Published: March 29, 2016

CANDIDATE STATEMENTS | PRESIDENT-ELECT | VOTE FOR ONE OF TWO Gavin Setzen, MD

Since immigrating to the United States from South Africa 25 years ago, I have experienced numerous life lessons in my career, through my training, education, medical practice, patients, and varied leadership experiences within the Academy, other medical organizations, and community service roles.


setzenWhat life lessons in your career would you use to identify and strengthen portions of our strategic plan to improve our membership’s future?

How can we engage membership to be involved in outcomes research, specifically the RegentSM clinical data registry?

Since immigrating to the United States from South Africa 25 years ago, I have experienced numerous life lessons in my career, through my training, education, medical practice, patients, and varied leadership experiences within the Academy, other medical organizations, and community service roles. These have provided me intellectual, business, governance, management, negotiating, and emotional skills to deal with a wide range of circumstances, individuals, and problems, and have allowed me to make rational and thoughtful decisions under difficult circumstances.

As president of a single-specialty group (eight MDs and five PAs), with an academic faculty appointment (involved in resident training for ENT, Family Practice, and Physician Assistant programs), I have learned and understand the complexities and challenges facing otolaryngologists in varied practice settings.

In addition, I have learned the true meaning and value of mentorship, friendship, and collegiality in our field, and as such, I have a strong commitment to supporting our residents, fellows, young physicians, and researchers—the future of otolaryngology.

Diverse committee and governance participation since residency has provided broad-based exposure to every aspect of administrative and membership-related functions throughout the Academy. I recently completed my seven-year term on the Board of Directors and served as secretary-treasurer elect and secretary-treasurer (four years) while on the BOD Executive Committee. This AAO-HNS executive leadership experience has provided the highest level of continuity and oversight in decision-making capability related to overall Academy strategic plan function/operation/implementation, impacting every level of the organization and the entire membership.

— Saved data entries —
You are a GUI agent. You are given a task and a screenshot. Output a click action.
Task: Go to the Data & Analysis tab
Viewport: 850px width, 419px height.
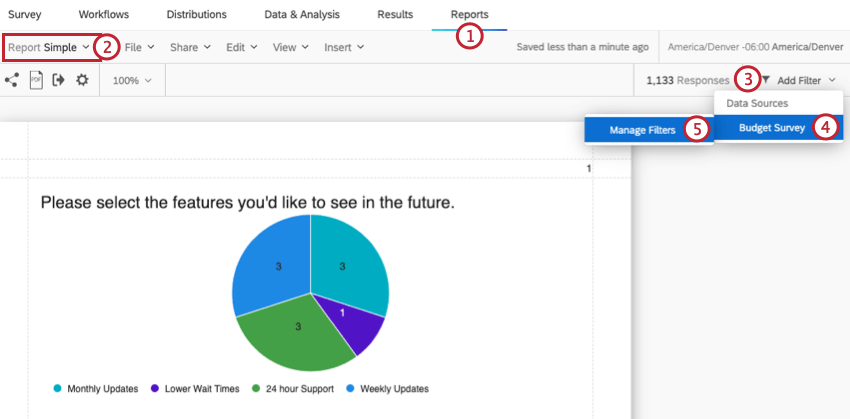click(x=302, y=15)
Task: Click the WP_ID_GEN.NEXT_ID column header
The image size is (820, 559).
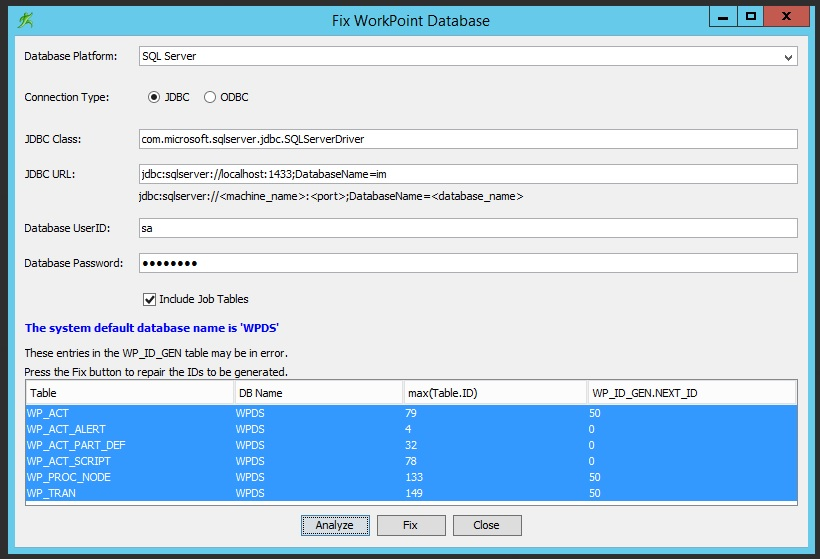Action: 691,393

— Your task —
According to the candidate statement, how long did Gavin Setzen serve as secretary-treasurer?

— Solved problem —
Four years.